Instructions for the task: Put the material below into a JSON list of strings, with one string per line and blank lines left out.

Text and element pointing records:
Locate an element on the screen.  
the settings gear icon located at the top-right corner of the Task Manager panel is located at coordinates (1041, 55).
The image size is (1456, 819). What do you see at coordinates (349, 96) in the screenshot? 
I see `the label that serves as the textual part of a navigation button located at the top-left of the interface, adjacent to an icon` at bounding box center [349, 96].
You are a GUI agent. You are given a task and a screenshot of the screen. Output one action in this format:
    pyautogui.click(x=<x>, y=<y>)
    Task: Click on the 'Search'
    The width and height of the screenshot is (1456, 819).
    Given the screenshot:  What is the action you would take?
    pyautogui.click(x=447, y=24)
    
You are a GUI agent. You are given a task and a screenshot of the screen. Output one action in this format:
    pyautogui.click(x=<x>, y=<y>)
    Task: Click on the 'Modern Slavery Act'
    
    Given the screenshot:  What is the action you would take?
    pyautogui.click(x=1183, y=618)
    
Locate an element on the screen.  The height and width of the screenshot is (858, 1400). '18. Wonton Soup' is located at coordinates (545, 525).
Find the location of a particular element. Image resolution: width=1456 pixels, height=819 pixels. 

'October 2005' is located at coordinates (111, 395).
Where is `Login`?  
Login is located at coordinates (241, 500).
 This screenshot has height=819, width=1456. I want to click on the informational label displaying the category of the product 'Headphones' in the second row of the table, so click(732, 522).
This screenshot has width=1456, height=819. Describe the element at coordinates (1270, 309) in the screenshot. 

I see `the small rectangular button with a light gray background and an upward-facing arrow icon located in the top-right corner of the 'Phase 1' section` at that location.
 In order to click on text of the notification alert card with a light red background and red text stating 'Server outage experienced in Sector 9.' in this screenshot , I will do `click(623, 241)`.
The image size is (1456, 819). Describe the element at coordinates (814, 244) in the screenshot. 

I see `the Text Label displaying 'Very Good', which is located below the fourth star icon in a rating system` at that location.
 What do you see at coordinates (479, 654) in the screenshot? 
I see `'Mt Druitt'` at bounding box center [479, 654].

Full answer:
[
  "Locate an element on the screen.  ",
  "the settings gear icon located at the top-right corner of the Task Manager panel is located at coordinates (1041, 55).",
  "The image size is (1456, 819). What do you see at coordinates (349, 96) in the screenshot? ",
  "I see `the label that serves as the textual part of a navigation button located at the top-left of the interface, adjacent to an icon` at bounding box center [349, 96].",
  "You are a GUI agent. You are given a task and a screenshot of the screen. Output one action in this format:",
  "    pyautogui.click(x=<x>, y=<y>)",
  "    Task: Click on the 'Search'",
  "    The width and height of the screenshot is (1456, 819).",
  "    Given the screenshot:  What is the action you would take?",
  "    pyautogui.click(x=447, y=24)",
  "You are a GUI agent. You are given a task and a screenshot of the screen. Output one action in this format:",
  "    pyautogui.click(x=<x>, y=<y>)",
  "    Task: Click on the 'Modern Slavery Act'",
  "    Given the screenshot:  What is the action you would take?",
  "    pyautogui.click(x=1183, y=618)",
  "Locate an element on the screen.  The height and width of the screenshot is (858, 1400). '18. Wonton Soup' is located at coordinates (545, 525).",
  "Find the location of a particular element. Image resolution: width=1456 pixels, height=819 pixels. ",
  "'October 2005' is located at coordinates (111, 395).",
  "Where is `Login`?  ",
  "Login is located at coordinates (241, 500).",
  " This screenshot has height=819, width=1456. I want to click on the informational label displaying the category of the product 'Headphones' in the second row of the table, so click(732, 522).",
  "This screenshot has width=1456, height=819. Describe the element at coordinates (1270, 309) in the screenshot. ",
  "I see `the small rectangular button with a light gray background and an upward-facing arrow icon located in the top-right corner of the 'Phase 1' section` at that location.",
  " In order to click on text of the notification alert card with a light red background and red text stating 'Server outage experienced in Sector 9.' in this screenshot , I will do `click(623, 241)`.",
  "The image size is (1456, 819). Describe the element at coordinates (814, 244) in the screenshot. ",
  "I see `the Text Label displaying 'Very Good', which is located below the fourth star icon in a rating system` at that location.",
  " What do you see at coordinates (479, 654) in the screenshot? ",
  "I see `'Mt Druitt'` at bounding box center [479, 654]."
]